In this study, we utilized DNA methylation profiles from TCGA database to perform a comprehensive analysis of DNA methylation in GC. We adopted 2,082 methylation sites with high variability as our CIMP signature for downstream analysis. Unsupervised hierarchical clustering analysis of 395 GC samples based on our specific CIMP signature was performed and all the patients were separated into three subgroups as CIMP-L, CIMP-M and CIMP-H (Figs. 1A and 1B; Table S5). The CIMP-L subgroup had the lowest methylation level, while the CIMP-H subgroup had broad hypermethylation across these sites. In addition, we plotted the Delta area and consensus CDF to verify our clustering pattern (Figs. S1A and S1B). To assess the performance of our classification based on CIMP signature, we reclassified GC samples according to a previous DNA methylation clustering analysis (Cancer Genome Atlas Research, 2014). A strong concordance was exhibited between these two classification systems (Fig. 1C). The C1 cluster, representing an EBV-associated DNA methylation signature with extreme hypermethylation, consisted primarily of CIMP-H samples, while the C4 cluster, representing a hypomethylated subgroup, consisted mainly of CIMP-L. Importantly, to evaluate the correlation between CIMP and prognosis, the overall survival of each subgroup was assessed by the Kaplan–Meier method. The result indicated a significant difference in prognosis among the different CIMP-related subgroups, with the CIMP-H group showing better prognosis and the CIMP-L group showing worse prognosis (Fig. 1D). In addition, we investigated the relationship between CIMP and progression-free survival (PFS). However, we found no significant differences in PFS existed among the CIMP-related subgroups (Fig. S1C).

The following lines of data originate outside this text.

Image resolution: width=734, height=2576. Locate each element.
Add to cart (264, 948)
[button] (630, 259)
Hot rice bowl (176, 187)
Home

Figure 1. The landscape of CpG island methylator phenotype in gastric cancer.

Figure 1

(A) Unsupervised hierarchical clustering of GC samples. The rows represent 2082 CpG methylation sites for clustering. Green, blue, and red cluster represents CIMP-Low (CIMP-L) subgroup, CIMP-Medium (CIMP-M) subgroup and CIMP-High (CIMP-H) subgroup respectively. The CIMP-L subgroup had the lowest methylation level. Clinical information is marked with different colors, and missing information is marked with gray. (B) Clustering result of K-means algorithm by ConsensusClusterPlus. (C) Comparison of CMIP-related subgroups with TCGA methylation cluster. (D) Kaplan-Meier survival curves of CIMP-related subgroups. The CIMP-H subgroup had a better OS than other subgroups.

The clinical characteristics of patients with different CIMP statuses were summarized (Table 1). Clinical features, including lymph node metastasis, MSI status and EBV infection, had significant differences between CIMP-related subgroups. No significant difference was found in aspects of age, gender, pathologic tumor classification, Lauren classification, grade or Helicobacter pylori infection. Specifically, within the CIMP-H subgroup more patients suffered MSI gastric adenocarcinoma and EBV infection, and less had lymph node metastasis. In addition, we found that in the CIMP-H subgroup, patients with EBV could be well distinguished from patients with MSI (Fig. S1D).

Table 1. Clinical and demographic characteristics of GC patients in CIMP-related subgroups.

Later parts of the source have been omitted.